The state of the Labour Party is the way it is firstly because of the purges during the 1980s which weakened the left, largely thanks to the help of the media, Thatcher and the Labour leaders and their "longest suicide note in history" crap, and later because of so many people calling on their comrades to abandon the party.
If we lose the Labour Party, we lose the political wing of the working class. Instead of having the couple of dozen socialists in parliament we have nobody, 2.5 business parties sitting opposite each other. In effect handing the bourgeoisie total control of the parliament.
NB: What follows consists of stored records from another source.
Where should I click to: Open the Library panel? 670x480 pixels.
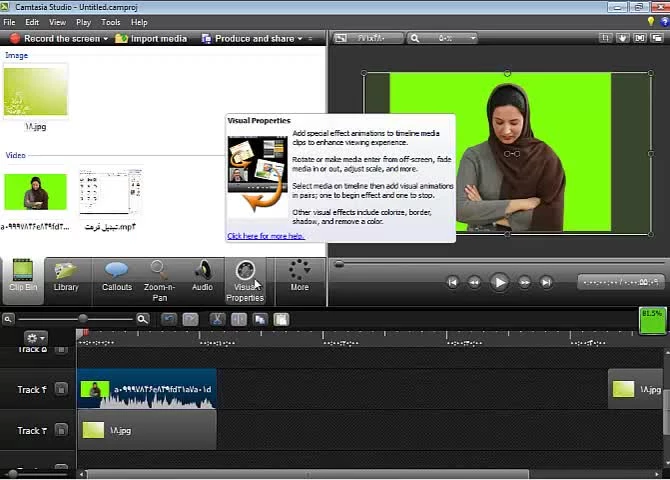point(66,275)
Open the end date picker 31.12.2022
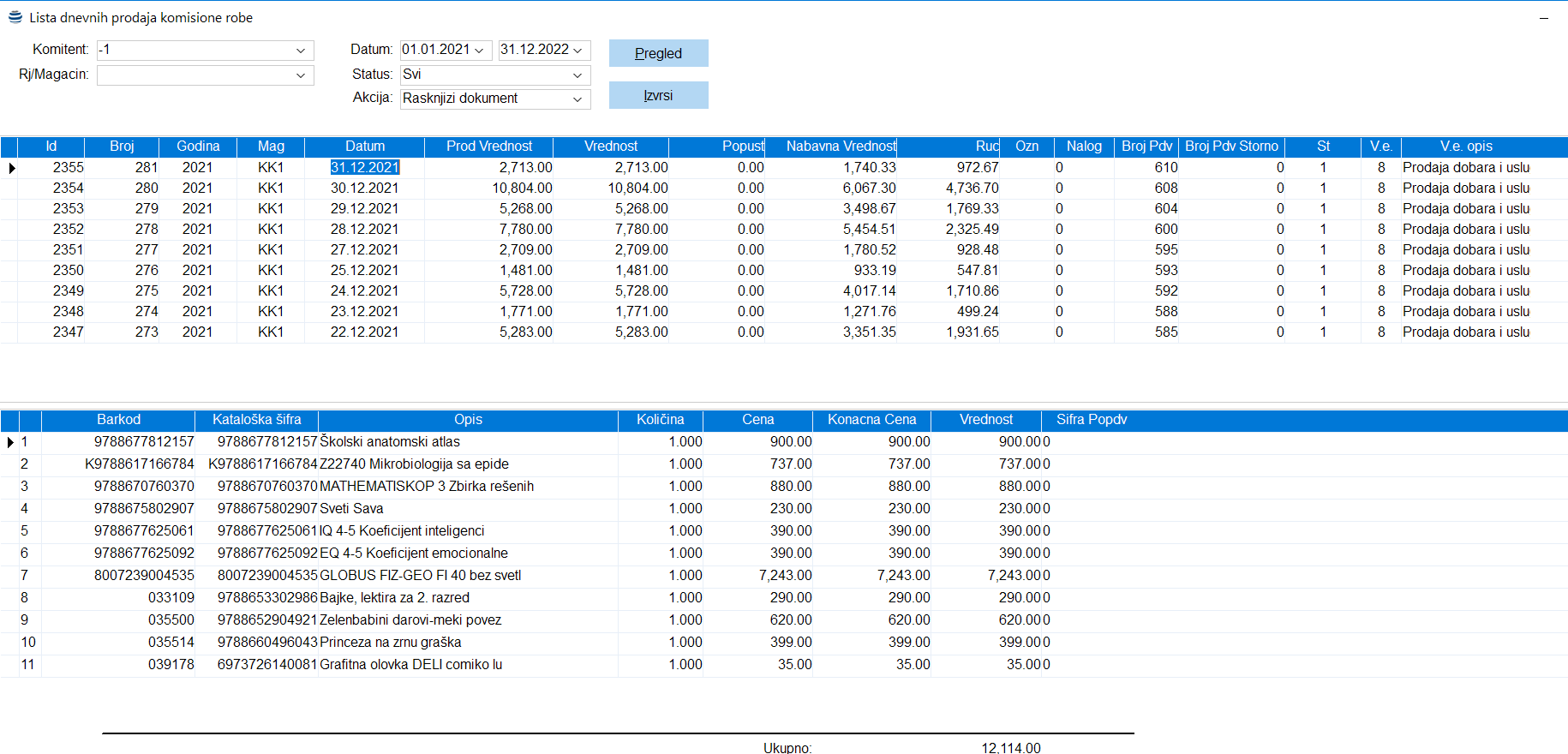 (x=578, y=51)
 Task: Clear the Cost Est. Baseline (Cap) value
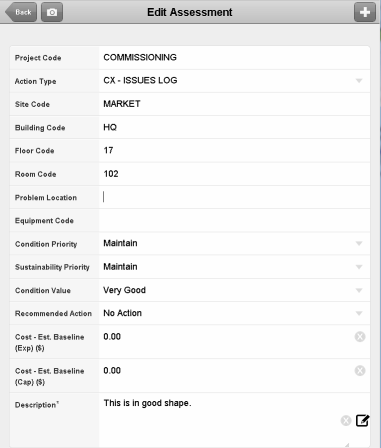click(360, 371)
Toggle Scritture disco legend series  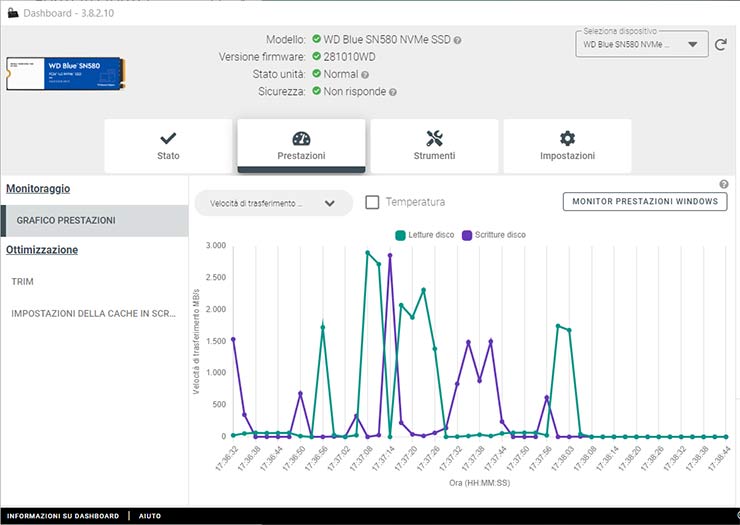point(493,235)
The fight for Labour isn't over, the next few years I think will be crucial, as a few comrades mentioned the possibility of losing the next election is something we need to be aware of, the polls are grim reading. But will an election defeat strengthen New Labour? Of course not it probably destroy it, it will end the one thing they've had going for them with all the moderates inside the party "we can win elections" doesn't amount to much when you lose an election.
Marxism-Leninism also cropped up, and how that the USSR and China are bad, oppressive and so on and so forth, Dave (Bridgewater TUC). How that has any relevance is beyond me, if anything it seemed more like an ad hominem against Ken (sorry I forgot your last name) from the Communist Party of Britain.
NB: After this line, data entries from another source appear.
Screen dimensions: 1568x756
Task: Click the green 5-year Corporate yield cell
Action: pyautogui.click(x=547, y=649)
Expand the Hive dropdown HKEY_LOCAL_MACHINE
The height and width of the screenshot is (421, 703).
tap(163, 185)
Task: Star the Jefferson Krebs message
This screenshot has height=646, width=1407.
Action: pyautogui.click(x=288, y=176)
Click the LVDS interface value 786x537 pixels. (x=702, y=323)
By the same logic one would attack democracy because George Bush declares he is for democracy - or any number of things. Marxists should not hand over our words just because Stalinist and Maoist revisionists like to use them.
Marxism-Leninism, or Bolshevism is important for the working class, the Labour Party is not capable of revolution, its a mass party of the working class, but still bourgeois which we should use to win progressive advancements for the working class. However when the time comes and the labour leadership are brought off on the edge of revolution, we need a revolutionary party to finish the job.
SWP showing their hospitality at this year's Marxism
With Respect falling apart around us, (shocking I know), the SWP seems to of reverted to a more aggressive state. Their national organiser nonetheless assaulted a previously expelled SWP member at this year's Marxism event (they're calling it a festival now).
The CPGB's Weekly Worker has the details.
On July 7, the second full day of this year's Marxism, SWP national organiser Martin Smith physically assaulted Communist Party comrade, Simon D. The attack occurred while our comrade was waiting for the session on 'Organising for fighting unions' to begin.
Simon was a member of the SWP for three years up to 2006, when he was suddenly expelled (by phone!) for "bringing the party into disrepute" - the catch-all charge loved by bureaucrats everywhere. In fact, all he was 'guilty' of was raising some criticisms and questions publicly and reporting on his blog - verbatum - the words of leading SWPers at a Respect meeting in Tower Hamlets. At the comrade’s appeal, led by Pat Stack and where Martin Smith gave 'evidence', he was not given any specific examples of his alleged crimes. He was subjected to a show trial with no pretence of allowing the comrade a fair hearing and then was simply turfed out.
The faster the SWP falls into irrelevance the better, Respect has been nothing but a joke, and the Socialist Alliance was doomed thanks to the utter bureaucracy within the SWP.
The Labour Party is the way forward, not a minor left-wing sect that goes around beating people who disagree with them up.